**DOCUMENT EXCERPT**

Importantly, I would like this even if I did not have an intolerance to gluten.

If you are meeting a friend for coffee or picking up something quick for breakfast, this is a great addition to what Celiacs can choose. Just don't let them give you the open one in the case. Those of you that don't have gluten problems will like it too. I would like to see more companies think about the gluten intolerant, so give it a try. If you like it, support it by buying one occasionally and may be we'll see more of it.

Undiagnosed Celiac

Since this blog is about what's on my mind and the gluten-free/Celiac thing is on my mind a lot, I probably should cover it here. One thing I want to get into is whether to try and get Diagnosed or not.

Always start from the beginning.

For the last several years, my wife and I have been trying to figure out why I've been having several health problems. We did not think they were all related, so I seen the doctor about some of them, but not mentioned other ones during those sessions. Some of them were starting to get worrisome, especially the inability to concentrate (fuzzy brain). We had blamed everything from lack of sleep to stress.

**Stored records**
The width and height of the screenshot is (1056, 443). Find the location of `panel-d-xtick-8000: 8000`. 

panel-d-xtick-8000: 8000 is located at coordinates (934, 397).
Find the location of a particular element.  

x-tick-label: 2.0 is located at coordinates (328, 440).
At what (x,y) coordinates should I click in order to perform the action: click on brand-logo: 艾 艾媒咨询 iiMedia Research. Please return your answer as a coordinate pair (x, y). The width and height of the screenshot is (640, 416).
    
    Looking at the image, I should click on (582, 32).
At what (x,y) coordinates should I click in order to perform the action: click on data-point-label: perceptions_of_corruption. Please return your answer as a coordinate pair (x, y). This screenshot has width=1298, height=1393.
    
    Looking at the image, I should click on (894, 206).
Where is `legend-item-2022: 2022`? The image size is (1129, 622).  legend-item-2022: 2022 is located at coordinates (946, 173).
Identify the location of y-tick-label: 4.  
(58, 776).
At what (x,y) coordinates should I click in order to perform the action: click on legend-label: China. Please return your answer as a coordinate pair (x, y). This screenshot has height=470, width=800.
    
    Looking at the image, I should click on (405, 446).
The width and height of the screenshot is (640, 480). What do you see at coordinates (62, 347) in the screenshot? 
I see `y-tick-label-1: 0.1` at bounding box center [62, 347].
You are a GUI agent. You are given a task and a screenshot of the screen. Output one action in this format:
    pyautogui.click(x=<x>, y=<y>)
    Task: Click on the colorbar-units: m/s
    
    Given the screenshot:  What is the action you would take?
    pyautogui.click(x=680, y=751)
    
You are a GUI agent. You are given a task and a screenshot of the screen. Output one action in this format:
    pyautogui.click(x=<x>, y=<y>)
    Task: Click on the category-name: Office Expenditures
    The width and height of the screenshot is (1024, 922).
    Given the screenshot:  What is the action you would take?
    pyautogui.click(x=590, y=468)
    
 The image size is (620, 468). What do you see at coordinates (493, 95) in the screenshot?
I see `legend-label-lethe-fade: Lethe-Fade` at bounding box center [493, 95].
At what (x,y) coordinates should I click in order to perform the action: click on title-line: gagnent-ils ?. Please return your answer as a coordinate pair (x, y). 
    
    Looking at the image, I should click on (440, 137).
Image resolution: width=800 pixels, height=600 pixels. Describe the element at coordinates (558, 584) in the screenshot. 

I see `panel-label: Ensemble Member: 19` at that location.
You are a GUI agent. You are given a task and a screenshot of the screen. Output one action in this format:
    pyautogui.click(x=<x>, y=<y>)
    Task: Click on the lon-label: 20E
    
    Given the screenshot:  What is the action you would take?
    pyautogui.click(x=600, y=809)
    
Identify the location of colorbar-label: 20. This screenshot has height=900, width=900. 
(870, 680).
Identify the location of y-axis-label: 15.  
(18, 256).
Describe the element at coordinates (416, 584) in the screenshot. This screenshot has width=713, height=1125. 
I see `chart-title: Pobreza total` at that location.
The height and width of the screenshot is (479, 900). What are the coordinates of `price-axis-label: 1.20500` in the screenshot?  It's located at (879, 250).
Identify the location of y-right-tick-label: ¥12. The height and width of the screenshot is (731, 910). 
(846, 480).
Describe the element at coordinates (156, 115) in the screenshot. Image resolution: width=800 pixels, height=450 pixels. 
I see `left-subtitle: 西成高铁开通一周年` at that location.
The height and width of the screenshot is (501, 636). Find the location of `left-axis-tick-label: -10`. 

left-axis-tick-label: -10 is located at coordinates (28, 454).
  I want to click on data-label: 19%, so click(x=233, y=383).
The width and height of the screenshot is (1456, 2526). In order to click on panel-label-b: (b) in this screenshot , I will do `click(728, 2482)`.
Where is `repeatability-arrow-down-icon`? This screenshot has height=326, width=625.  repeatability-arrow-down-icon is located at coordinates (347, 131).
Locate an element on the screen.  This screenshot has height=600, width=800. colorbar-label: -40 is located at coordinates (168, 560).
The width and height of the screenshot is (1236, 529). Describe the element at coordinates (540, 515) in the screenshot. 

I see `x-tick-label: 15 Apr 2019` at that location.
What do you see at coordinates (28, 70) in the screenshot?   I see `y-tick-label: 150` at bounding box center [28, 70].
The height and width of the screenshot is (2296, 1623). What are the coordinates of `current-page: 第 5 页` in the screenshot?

**LIST OF TASKS**
A) Rewrite the paragraph of the gluten-free blog post that begins "For the last several years" in fewer words, keeping its main facts.
B) In the gluten-free blog post, which health problem does the writer single out as especially worrisome?
C) Pick up the gluten-free blog post after its last sentence and keep writing it.
Nothing in the listing is needed.

**YOUR RESPONSES**
A) For several years, the writer and the writer's wife tried to find the cause of several health problems. Thinking the problems were unrelated, the writer saw the doctor about some and never mentioned others. Some grew worrisome, especially the inability to concentrate ("fuzzy brain"). They had blamed everything from lack of sleep to stress.

B) The inability to concentrate, or "fuzzy brain."

C)
About 8 months ago, a friend of Patty's was diagnosed with Celiac disease. Patty felt that her friend's symptoms were very close to my own. At that time, we did not have the money to pay for a lot of tests and or the time and energy to attempt to convince my doctor I was not becoming a hypochondriac. So we decide instead to just go on a gluten-free diet and see if that change anything. We also began seriously researching gluten intolerance.

After reading several books and online articles, the most helpful being Gluten-Free Living for Dummies. I had about 80% of the symptoms listed in the Dummies book. Also, a lot of the misdiagnoses listed were things we had thought I might have, including IBS, leaky gut, migraines, depression. Over the last 6 years or so, I was even developing a blistering skin condition, which I had no idea was connected to anything, but was named and explained in the book as DH.

And I improved considerably. It's has not been 100%, but many many improvements. The DH is mostly gone, only occasional small outbreaks. The fuzzy brain problem comes back occasionally, but the depression seems to be all but gone. My dry skin problems seem to be clearing up.

Meanwhile, I seem to be becoming a lot more sensitive to gluten. A few months ago, I forgot to say something to one of my Pastors and he handed me a communion waiver. Since it bothers me that I cannot partake that part of communion, I accepted it and ate it. I was incredibly sick for about a week after. Occasionally I get sick again, but can usually trace it back to something that MIGHT have gluten in it. Eating at a restaurant is no longer fun, especially eating out with friends or team outings from work. The responses I get vary between, "are you sure you can't..." to "oh that's just terrible, I'm so sorry". Some places I can't eat anything at all.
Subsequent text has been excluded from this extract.